Prompt - Take every line from the listing below that contains "computer".

[[ Supplied records open ]]

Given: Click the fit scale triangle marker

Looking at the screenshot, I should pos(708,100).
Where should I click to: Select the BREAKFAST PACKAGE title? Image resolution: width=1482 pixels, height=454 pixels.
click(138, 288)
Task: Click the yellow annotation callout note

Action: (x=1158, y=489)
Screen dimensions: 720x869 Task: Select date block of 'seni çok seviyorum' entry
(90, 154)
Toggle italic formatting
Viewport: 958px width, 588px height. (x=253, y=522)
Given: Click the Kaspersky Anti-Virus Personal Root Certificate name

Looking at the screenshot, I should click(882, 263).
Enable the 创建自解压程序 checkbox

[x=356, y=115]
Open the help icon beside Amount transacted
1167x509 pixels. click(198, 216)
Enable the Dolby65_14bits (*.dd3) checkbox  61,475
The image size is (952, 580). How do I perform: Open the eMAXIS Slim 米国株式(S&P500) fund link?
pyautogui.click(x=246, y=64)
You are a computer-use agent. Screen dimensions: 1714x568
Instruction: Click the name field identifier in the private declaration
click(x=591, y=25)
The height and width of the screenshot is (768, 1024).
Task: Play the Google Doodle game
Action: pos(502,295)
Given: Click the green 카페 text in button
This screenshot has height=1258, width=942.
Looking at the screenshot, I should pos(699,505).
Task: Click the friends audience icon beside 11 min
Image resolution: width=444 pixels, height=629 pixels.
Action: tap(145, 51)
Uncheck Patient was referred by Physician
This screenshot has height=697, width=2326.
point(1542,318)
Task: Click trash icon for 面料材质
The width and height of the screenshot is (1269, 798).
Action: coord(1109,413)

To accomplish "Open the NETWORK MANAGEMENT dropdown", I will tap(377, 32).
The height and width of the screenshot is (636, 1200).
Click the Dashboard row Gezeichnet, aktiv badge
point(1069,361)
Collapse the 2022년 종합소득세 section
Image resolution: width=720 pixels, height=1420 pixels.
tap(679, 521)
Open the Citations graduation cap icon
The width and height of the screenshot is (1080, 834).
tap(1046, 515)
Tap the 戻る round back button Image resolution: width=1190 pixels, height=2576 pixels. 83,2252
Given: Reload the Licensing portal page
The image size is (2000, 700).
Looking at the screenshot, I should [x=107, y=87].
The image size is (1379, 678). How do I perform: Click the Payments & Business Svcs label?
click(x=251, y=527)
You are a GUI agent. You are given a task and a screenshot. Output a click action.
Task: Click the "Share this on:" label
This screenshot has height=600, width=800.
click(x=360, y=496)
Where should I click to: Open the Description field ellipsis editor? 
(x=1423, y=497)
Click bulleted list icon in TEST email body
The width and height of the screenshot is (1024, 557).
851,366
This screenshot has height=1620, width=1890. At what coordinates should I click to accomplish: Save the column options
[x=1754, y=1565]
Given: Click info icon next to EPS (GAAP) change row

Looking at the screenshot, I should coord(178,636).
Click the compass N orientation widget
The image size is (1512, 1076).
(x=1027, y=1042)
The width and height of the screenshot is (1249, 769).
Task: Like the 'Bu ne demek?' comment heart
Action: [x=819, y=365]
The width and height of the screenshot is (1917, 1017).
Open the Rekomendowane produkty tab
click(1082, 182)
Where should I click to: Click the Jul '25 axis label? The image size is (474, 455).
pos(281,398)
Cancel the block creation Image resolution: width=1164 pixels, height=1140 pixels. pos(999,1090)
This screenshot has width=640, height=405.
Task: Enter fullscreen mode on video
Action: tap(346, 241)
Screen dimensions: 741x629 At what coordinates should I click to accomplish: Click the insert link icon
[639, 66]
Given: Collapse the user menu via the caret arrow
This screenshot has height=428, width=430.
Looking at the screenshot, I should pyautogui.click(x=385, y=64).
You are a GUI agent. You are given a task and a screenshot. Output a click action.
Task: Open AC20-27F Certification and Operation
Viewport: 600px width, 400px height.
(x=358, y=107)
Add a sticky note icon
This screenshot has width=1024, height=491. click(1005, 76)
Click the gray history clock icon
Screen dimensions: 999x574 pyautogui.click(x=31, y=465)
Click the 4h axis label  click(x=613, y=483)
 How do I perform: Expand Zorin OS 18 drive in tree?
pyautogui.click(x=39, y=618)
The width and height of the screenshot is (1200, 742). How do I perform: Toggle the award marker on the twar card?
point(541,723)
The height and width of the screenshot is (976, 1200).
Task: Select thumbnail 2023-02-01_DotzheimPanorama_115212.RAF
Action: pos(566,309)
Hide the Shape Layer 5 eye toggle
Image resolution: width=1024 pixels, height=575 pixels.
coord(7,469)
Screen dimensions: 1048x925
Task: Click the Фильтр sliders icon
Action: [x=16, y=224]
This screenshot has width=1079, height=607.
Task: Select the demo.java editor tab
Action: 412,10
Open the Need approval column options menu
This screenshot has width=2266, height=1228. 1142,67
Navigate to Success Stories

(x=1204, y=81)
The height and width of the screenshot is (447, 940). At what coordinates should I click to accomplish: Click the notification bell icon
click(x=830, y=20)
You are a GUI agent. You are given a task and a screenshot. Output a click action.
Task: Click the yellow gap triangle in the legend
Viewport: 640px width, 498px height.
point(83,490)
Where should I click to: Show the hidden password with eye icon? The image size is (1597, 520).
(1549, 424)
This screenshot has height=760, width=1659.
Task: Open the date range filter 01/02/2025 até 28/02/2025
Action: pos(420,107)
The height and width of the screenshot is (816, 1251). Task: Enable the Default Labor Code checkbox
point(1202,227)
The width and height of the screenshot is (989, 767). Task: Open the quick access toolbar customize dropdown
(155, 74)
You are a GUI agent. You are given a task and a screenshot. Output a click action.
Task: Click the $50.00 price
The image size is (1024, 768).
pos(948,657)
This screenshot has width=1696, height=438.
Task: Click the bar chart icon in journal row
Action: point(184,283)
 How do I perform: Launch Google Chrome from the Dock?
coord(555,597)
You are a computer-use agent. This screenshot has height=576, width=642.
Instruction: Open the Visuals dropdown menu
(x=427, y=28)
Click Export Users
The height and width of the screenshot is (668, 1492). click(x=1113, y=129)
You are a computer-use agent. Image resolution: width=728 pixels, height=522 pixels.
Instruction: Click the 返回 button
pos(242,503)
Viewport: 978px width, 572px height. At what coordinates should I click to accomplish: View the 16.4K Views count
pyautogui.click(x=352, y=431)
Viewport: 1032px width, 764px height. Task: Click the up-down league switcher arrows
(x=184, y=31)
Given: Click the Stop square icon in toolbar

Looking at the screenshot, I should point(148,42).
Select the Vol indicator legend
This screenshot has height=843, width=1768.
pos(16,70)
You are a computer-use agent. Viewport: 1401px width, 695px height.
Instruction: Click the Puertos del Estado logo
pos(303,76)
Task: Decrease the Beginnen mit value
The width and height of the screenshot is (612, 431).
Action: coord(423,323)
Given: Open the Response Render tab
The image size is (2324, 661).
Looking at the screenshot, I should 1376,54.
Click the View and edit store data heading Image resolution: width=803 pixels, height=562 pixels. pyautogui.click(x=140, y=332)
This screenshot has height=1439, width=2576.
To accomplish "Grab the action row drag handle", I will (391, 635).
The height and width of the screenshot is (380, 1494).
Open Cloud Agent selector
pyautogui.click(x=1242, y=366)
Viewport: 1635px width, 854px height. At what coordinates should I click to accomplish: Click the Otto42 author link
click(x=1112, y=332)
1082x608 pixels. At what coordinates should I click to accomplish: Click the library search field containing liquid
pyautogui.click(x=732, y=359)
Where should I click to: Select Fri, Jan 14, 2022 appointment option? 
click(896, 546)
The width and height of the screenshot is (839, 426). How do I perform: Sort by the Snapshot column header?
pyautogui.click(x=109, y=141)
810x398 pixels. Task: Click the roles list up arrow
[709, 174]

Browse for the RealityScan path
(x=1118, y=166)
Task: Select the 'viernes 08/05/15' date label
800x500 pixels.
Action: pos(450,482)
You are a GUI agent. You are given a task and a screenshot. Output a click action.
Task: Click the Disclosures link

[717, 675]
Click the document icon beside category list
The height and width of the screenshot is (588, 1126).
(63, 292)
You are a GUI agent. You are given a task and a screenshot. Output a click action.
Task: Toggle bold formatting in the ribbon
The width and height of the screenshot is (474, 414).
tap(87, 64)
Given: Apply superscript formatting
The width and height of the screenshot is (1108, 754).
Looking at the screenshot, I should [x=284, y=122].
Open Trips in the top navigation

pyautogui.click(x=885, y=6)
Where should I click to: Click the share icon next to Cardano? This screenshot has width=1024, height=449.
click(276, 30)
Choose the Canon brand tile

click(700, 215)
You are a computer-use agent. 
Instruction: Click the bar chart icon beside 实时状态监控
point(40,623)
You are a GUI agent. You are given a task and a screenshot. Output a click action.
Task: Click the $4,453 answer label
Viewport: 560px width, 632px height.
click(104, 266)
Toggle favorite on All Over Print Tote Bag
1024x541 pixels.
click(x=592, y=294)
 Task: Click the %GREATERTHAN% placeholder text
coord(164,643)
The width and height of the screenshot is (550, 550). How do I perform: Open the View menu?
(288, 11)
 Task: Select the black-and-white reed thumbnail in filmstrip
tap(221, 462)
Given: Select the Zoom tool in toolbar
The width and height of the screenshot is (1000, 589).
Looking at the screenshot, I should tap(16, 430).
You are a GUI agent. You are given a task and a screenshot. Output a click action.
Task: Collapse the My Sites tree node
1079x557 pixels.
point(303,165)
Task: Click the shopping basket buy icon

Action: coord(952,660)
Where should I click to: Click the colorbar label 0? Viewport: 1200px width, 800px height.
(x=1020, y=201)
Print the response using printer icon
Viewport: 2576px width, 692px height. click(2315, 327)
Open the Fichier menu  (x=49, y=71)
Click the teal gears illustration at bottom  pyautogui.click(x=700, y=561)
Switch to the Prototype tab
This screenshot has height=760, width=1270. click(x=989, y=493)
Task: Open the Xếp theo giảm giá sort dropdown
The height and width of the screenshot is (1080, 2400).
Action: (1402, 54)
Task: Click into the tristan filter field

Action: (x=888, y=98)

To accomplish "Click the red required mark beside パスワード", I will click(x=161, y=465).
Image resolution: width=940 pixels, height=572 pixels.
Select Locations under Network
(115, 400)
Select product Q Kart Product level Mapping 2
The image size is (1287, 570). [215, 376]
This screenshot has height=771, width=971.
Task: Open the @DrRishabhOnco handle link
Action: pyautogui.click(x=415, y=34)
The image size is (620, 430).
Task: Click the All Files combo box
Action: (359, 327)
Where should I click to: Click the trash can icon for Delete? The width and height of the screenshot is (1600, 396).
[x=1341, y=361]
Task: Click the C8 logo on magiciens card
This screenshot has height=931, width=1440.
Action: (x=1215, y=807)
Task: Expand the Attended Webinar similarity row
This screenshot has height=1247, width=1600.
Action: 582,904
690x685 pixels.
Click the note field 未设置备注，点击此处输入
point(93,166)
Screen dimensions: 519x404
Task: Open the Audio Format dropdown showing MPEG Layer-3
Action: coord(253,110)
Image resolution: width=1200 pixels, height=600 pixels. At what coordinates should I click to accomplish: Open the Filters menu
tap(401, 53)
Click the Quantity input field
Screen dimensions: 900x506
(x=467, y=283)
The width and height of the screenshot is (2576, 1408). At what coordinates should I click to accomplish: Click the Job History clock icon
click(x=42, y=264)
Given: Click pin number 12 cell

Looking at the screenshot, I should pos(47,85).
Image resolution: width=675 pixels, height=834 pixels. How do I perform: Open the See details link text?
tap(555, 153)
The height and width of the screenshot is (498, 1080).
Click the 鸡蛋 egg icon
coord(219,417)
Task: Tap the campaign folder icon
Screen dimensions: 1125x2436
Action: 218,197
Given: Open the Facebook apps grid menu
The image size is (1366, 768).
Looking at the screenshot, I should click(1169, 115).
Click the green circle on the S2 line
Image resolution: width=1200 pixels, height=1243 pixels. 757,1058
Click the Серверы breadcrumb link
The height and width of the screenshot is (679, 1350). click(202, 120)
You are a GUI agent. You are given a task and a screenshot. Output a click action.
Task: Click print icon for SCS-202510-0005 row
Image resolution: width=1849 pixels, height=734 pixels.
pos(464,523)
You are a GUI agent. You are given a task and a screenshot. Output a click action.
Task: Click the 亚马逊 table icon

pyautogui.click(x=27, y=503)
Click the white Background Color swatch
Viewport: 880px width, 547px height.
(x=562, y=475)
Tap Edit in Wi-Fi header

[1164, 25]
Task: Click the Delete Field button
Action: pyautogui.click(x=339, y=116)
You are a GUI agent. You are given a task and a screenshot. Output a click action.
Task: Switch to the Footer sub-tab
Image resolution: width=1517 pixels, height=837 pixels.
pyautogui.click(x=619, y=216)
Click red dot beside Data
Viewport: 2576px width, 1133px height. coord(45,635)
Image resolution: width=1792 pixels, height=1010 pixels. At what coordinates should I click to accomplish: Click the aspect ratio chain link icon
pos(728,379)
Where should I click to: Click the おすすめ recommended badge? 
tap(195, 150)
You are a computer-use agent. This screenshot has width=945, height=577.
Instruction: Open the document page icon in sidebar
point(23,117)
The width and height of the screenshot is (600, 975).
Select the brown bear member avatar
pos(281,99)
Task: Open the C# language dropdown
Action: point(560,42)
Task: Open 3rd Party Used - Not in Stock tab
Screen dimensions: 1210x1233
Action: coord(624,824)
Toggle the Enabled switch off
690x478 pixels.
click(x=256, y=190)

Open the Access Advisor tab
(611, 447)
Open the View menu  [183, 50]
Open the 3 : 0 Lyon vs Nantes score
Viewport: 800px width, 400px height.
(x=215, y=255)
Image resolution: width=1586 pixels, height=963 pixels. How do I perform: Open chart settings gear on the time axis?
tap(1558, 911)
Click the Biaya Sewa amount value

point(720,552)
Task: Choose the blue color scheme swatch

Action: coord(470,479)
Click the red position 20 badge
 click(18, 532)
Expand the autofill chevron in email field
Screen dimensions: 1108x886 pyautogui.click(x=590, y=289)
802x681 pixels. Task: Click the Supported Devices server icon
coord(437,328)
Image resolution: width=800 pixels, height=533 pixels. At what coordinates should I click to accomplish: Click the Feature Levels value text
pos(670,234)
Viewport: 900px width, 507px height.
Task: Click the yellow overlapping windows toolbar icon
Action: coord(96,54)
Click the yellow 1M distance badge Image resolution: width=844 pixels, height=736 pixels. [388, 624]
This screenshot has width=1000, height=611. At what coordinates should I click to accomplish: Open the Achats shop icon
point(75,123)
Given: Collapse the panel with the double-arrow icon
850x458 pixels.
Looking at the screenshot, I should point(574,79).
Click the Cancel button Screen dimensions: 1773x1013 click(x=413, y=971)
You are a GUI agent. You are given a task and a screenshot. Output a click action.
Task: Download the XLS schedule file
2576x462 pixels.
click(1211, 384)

[[ Supplied records closed ]]

Result below -
You are a computer-use agent. Screen dimensions: 1714x568
You are a computer-use agent. This screenshot has height=576, width=642.
You are a computer-use agent. Image resolution: width=728 pixels, height=522 pixels.
You are a computer-use agent. Viewport: 1401px width, 695px height.
You are a computer-use agent. 
You are a computer-use agent. This screenshot has width=945, height=577.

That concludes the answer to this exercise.